Anglican Communion News Service - Digest News

 

Bishop Baines:TV fearful of 'toxic' faith

The Bishop of Bradford, the Rt Revd Nick Baines, has accused broadcasters of an “ideological knee-jerk” reaction against religion.

Writing in the Radio Times this week, Bishop Baines praised the BBC’s Holy Week and Easter schedule, including the Preston Passion (News, 6 January), as “increasingly imaginative”. He continued: “However, go beyond the BBC (and the odd bit of Channel 4) and religion has been dropped as if it were a toxic contaminator of decent culture. This ideological knee-jerk sees religion as an embarrassing problem (for which there is obviously no audience) rather than part of a solution (one lens through which to tell stories and understand people, their lives, and motivations).”

The Bishop wrote that ITV “sees no need to consider religion — despite the fact that more people shape their lives around religious conviction and practice than attend sporting events”. He was not arguing that “religion should be privileged or protected”, or that “religious propaganda should fill space in the schedules of broadcasters. But it is to maintain that we can’t understand people, events, and the way the world is if we don’t take religion seriously.”

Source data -
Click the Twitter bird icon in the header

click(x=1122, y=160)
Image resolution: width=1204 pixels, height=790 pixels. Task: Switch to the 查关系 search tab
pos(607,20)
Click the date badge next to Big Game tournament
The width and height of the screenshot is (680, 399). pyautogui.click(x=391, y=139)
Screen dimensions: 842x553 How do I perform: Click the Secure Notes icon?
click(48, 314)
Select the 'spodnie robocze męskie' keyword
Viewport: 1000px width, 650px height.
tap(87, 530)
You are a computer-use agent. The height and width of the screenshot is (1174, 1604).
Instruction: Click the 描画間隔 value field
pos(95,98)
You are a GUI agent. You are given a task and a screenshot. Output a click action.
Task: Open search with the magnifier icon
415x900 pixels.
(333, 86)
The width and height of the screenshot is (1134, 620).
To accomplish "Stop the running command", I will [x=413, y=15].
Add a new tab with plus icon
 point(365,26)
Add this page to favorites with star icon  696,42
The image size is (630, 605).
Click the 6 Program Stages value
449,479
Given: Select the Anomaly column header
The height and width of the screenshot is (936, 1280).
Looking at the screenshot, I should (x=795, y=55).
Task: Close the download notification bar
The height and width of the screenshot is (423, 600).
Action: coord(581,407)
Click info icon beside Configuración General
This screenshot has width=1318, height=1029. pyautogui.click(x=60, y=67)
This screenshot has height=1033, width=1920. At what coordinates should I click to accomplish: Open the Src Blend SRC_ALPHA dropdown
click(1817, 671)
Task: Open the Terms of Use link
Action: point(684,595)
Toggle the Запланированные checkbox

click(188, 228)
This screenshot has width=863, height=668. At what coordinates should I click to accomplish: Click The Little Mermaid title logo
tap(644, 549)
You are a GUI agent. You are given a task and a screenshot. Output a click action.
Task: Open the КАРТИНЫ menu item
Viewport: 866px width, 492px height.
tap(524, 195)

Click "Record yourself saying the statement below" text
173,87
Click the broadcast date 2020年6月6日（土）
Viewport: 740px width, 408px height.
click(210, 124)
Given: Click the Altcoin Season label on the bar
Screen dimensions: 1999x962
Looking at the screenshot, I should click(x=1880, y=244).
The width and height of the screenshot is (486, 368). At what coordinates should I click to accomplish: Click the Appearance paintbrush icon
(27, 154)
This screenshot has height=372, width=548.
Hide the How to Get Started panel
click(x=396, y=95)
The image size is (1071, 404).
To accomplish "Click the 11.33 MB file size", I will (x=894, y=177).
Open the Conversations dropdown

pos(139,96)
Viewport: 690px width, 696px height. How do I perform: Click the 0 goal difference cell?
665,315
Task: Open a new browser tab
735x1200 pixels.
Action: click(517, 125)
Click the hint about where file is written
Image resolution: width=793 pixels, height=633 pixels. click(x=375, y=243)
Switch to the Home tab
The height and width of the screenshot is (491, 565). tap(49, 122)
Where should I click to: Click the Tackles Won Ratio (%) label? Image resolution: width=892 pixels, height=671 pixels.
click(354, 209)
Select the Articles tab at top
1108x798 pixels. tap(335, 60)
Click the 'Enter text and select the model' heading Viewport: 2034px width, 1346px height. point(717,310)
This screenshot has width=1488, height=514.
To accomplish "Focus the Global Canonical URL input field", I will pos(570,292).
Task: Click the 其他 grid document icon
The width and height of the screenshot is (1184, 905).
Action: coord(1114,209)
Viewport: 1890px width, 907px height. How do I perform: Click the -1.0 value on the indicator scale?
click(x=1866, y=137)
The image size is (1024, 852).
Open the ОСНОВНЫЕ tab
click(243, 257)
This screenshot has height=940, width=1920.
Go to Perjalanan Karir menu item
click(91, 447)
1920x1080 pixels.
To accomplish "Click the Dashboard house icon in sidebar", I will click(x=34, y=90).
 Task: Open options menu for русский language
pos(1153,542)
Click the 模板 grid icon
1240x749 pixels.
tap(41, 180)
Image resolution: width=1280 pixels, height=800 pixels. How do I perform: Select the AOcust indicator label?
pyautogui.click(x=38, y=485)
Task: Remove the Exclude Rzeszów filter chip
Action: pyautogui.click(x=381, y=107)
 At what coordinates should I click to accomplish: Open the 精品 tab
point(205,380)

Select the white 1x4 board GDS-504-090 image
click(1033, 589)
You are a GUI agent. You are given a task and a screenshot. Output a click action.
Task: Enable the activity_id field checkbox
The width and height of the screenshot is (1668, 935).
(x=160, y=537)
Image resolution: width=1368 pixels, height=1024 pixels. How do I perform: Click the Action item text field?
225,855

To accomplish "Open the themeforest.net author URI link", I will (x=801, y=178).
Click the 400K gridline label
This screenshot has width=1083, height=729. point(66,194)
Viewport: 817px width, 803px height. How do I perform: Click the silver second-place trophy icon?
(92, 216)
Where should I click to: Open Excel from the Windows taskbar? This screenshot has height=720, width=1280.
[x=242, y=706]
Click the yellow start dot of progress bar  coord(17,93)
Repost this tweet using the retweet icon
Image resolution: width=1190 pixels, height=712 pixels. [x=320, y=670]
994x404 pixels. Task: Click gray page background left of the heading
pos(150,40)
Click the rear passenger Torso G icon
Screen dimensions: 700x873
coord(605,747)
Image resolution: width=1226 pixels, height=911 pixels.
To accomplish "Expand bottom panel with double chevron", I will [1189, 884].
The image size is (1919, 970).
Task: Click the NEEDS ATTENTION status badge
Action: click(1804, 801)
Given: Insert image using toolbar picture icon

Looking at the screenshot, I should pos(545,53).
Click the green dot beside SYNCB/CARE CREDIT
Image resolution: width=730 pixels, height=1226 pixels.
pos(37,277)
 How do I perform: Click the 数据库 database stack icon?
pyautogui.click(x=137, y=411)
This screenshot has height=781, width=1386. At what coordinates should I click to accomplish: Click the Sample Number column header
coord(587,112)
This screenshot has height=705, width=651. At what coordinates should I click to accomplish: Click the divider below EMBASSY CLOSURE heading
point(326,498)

Directions -
**A)** Reproduce the passage of the news report on Bishop Baines from "Anglican Communion News" to "reaction against religion.", word for word.
**B)** Resume the news report on Bishop Baines's criticism of broadcasters, continuing after its final sentence.
The entries above are separate material, independent of the news report on Bishop Baines.

Results of the tasks -
**A)**
Anglican Communion News Service - Digest News

 

Bishop Baines:TV fearful of 'toxic' faith

The Bishop of Bradford, the Rt Revd Nick Baines, has accused broadcasters of an “ideological knee-jerk” reaction against religion.

**B)**
Bishop Baines asked why BBC News had no “religion editor. . . if an economics editor is needed to help explain and interpret economic decisions and events in order that the public should be responsible citizens in our democracy, why on earth isn’t there someone to explain, interpret, and communicate the phenomenon of religion as it influences people, colours political and economic decisions, questions values and shapes both individual and corporate behaviour?”